Eggly Jacques-Simon · Nationalrat · 2002-03-06
Eggly Jacques-Simon · Nationalrat · Genf · Liberale Fraktion · 2002-03-06
Wortprotokoll
Les historiens se poseront peut-être la question suivante: fallait-il une exposition nationale? C'est une question qui appartiendra aux historiens. Ce n'est pas la question qui nous est posée aujourd'hui. Les historiens, mais aussi les politiciens, se pencheront sur la question de savoir si tout cela a été bien géré, bien emmanché dès le début. C'est une question qui nous intéresse et qui peut nous faire discuter, mais ça n'est pas la question à laquelle nous devons répondre aujourd'hui en votant ou en [PAGE 84] ne votant pas le crédit. Les historiens, et aussi les politiciens, se poseront peut-être la question de savoir si les coûts n'ont pas été trop grands, par exemple, Monsieur Mugny, pour faire plaisir aux écologistes, et si, notamment en voulant tellement de constructions éphémères, on n'a pas, du point de vue écologique et du point de vue financier, fait une erreur.
D'ailleurs, c'est la raison pour laquelle le groupe libéral soutiendra la proposition Janiak qui réclame demander une évaluation pour savoir s'il n'y a pas lieu de garder certaines constructions qui le mériteraient. Car après tout, la destruction pourrait aussi engendrer des coûts et un gaspillage écologique.
Mais quand nous aurons exprimé nos irritations, quand nous aurons dit à M. Couchepin, conseiller fédéral, que venir six fois avec des demandes de crédit, c'est vraiment une saturation incroyable, quand nous aurons exprimé même peut-être - pour employer une expression triviale - notre ras-le-bol, il s'agira finalement de savoir si nous voulons, ici et maintenant, faire un acte responsable ou un acte de mauvaise humeur, peut-être très populaire à certains égards, mais certainement irresponsable.
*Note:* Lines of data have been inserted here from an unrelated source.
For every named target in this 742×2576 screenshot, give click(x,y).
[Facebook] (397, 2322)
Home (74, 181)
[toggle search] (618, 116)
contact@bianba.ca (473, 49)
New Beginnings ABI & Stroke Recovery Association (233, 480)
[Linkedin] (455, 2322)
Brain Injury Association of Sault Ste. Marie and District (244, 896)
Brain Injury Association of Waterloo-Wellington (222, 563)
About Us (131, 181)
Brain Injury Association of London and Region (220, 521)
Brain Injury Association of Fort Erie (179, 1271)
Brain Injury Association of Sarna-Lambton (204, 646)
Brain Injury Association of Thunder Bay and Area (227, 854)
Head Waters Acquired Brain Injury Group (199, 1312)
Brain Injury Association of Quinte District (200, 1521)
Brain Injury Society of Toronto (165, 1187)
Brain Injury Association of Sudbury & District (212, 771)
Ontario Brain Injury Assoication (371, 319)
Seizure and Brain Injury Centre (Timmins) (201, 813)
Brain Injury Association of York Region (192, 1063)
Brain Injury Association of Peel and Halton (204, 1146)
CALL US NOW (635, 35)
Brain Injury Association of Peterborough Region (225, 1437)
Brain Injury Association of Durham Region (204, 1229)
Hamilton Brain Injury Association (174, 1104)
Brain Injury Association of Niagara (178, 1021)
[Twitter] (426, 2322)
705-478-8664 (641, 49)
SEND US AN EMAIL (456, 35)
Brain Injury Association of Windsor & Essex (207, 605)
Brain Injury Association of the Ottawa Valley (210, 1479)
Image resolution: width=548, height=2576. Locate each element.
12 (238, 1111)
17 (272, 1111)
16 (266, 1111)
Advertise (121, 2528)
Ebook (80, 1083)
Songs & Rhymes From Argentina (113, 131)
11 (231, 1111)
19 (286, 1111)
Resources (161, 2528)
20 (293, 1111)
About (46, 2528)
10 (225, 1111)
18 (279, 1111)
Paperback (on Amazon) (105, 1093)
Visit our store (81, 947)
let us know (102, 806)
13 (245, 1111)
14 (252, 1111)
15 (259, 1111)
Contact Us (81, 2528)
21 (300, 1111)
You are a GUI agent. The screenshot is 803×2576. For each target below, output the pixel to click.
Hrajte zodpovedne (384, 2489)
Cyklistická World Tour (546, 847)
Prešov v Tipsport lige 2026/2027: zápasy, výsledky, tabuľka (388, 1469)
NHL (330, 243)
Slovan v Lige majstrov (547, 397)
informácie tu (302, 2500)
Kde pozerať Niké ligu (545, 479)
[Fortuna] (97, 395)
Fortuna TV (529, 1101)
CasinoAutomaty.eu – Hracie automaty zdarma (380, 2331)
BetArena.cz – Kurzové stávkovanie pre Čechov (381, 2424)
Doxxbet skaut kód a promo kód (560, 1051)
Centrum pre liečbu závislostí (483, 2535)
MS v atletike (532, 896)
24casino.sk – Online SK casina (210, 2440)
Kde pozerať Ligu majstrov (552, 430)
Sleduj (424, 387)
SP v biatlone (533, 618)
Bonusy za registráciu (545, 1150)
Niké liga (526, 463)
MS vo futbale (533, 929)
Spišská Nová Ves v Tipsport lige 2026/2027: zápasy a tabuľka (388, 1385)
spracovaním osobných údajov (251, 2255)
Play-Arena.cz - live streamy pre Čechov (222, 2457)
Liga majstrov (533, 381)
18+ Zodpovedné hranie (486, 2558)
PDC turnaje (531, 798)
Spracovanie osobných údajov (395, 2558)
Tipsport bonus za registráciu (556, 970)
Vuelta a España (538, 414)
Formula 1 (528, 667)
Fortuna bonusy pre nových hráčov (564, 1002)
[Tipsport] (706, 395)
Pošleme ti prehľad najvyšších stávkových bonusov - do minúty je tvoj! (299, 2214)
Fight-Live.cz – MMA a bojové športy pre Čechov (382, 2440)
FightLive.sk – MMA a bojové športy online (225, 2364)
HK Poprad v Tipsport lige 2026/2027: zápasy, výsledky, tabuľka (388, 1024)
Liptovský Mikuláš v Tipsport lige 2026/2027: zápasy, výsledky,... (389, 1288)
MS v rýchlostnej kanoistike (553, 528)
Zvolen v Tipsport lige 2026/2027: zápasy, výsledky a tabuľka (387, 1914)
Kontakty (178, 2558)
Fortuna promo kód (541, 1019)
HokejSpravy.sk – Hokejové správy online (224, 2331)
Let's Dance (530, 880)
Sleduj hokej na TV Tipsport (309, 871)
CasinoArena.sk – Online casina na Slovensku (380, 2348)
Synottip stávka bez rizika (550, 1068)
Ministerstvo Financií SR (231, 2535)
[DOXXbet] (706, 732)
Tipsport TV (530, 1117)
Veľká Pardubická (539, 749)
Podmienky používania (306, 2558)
Le croche-patte au dernier moment, au moment où l'on est tout près de l'ouverture, ça n'est pas une attitude que le groupe libéral pourra soutenir.
Bien sûr, nous avons encore des questions, Monsieur le Conseiller fédéral. Par exemple, est-il vrai que des billets auraient été vendus à bas prix pour attirer en quelque sorte le plus de monde possible? Et n'y a-t-il pas là une hypothèque, ensuite, pour le bilan financier qui sera fait? Nous aimerions que vous répondiez à ce genre de questions. Nous aimerions que vous nous rassuriez, mais nous disons ceci: cette Expo devait-elle être faite? mais puisqu'on est maintenant à bout touchant, quel spectacle donnerions-nous au peuple, à la jeunesse et à l'étranger si au dernier moment nous jetions l'éponge, avec tout le gaspillage, d'ailleurs, que cela suppose?
Cet exercice, cet effet de manches là a quelque chose de déplaisant et même un peu de dérisoire. Je comprends le groupe démocrate-chrétien qui, en effet, est dans une certaine cohérence et une certaine logique parce qu'avec d'autres, dès le début, il a émis des critiques, il a demandé des garanties. Je comprends sa déception en voyant que les garanties n'ont pas été suivies des faits, en voyant que ce qui nous avait été promis du point de vue financier n'a pas été tenu et qu'on revient maintenant avec une demande de paiement supplémentaire. Mais, si j'ose employer cette expression, nous réglerons les comptes financiers et politiques après, et nous reparlerons de tout ça après peut-être. Et pour le moment, il s'agit d'assurer l'ouverture de cette exposition et, je le répète, de ne pas faire le croche-patte politique de dernière minute qui n'aurait aucune gloire, aucune efficacité et qui ne serait, finalement, que négatif à tous les points de vue.
C'est la raison pour laquelle le groupe libéral, non pas dans une espèce d'euphorie invraisemblable, mais en ayant le sens de la réalité d'aujourd'hui et en voulant que cette exposition soit quand même un événement de rassemblement pour ce pays, votera ce crédit, en grinçant des dents peut-être, mais en toute responsabilité.